READING TEXT >>
■ ■ ■

Foreign portfolio investors (FPIs) have reduced their exposure to India’s biggest listed companies significantly during the January-March period, bringing the foreign institutional ownership in Indian companies to a 25-quarter or six-year low.
At March-end, foreign institutional ownership for 308 firms in the BSE 500 index, which contribute at least 90% of India’s market capitalization, slumped to 12.3%.
The sell-off by FPIs, somewhat on slow burn due to steep valuations and poor macros, intensified following the covid-19 outbreak, slashing stakes more sharply in FMCG and pharma stocks.
This is in contrast to 14.16% stake held by FIIs in these companies in March quarter last year and 13.36% in December, according to data provided by Capitaline.
“This could be attributed to FIIs going on a selling spree in the last week of February which lasted till April. While the Indian markets remained resilient initially, it too came in the line of fire, like other global markets, by the covid-19 scare in the last week of February," Himanshu Srivastava, senior analyst and manager research, Morningstar Investment Adviser India said.
He said that uncertainty over the possible impact of coronavirus pandemic on the global as well as domestic economy prompted investors to adopt a cautious stance towards emerging markets like India. Emerging markets are anyways considered as riskier investment destinations compared with their developed counterparts during crises of global proportions. “When there is a flight to safety or when risk-taking is off the table, investors usually shun them for greater certainty and shift their focus towards safe havens. This triggered an exodus of foreign investors from the emerging markets and India was no different," Srivastava added.
In the first three months of 2020, FIIs sold Indian shares worth $6.09 billion. They had got into a massive sell-off mode in March to the tune of $7.88 billion in March, a month when Sensex dropped 26% in dollar terms and Indian currency depreciated.
Sectorally, FIIs reduced exposure mostly in FMCG and pharma stocks. In March, FPIs owned an aggregate 13.38% in FMCG stocks, down from 15.10% in the year-ago period. Similarly, foreign investors cut stakes in pharma stocks to 14.77% in March quarter from 17.04% in same quarter last fiscal. Analysts said sector specific reasons along with worries of slowdown led to such a sharp sell-off.
Among FMCGs, FIIs reduced stake in ITC to 14.63% in March from 17.01% in year-ago period. CCL Products (India) Ltd, Tata Consumer Products Ltd, United Breweries Ltd, Emami Ltd were few FMCG companies where FMCG reduced ownership in year-on-year basis.

■ ■ ■

Stored entries
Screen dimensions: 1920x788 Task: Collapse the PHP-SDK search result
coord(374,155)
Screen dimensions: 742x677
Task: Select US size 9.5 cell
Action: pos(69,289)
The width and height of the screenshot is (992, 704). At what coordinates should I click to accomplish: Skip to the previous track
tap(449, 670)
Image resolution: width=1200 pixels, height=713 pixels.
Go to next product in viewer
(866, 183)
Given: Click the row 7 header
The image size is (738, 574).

■ ■ ■

ACTION ITEM >> Reproduce word for word the part of the article on foreign investors' holdings in Indian companies that begins at the words "This is in contrast" and stops after "provided by Capitaline.".

ANSWER TO THIS EXERCISE >>
This is in contrast to 14.16% stake held by FIIs in these companies in March quarter last year and 13.36% in December, according to data provided by Capitaline.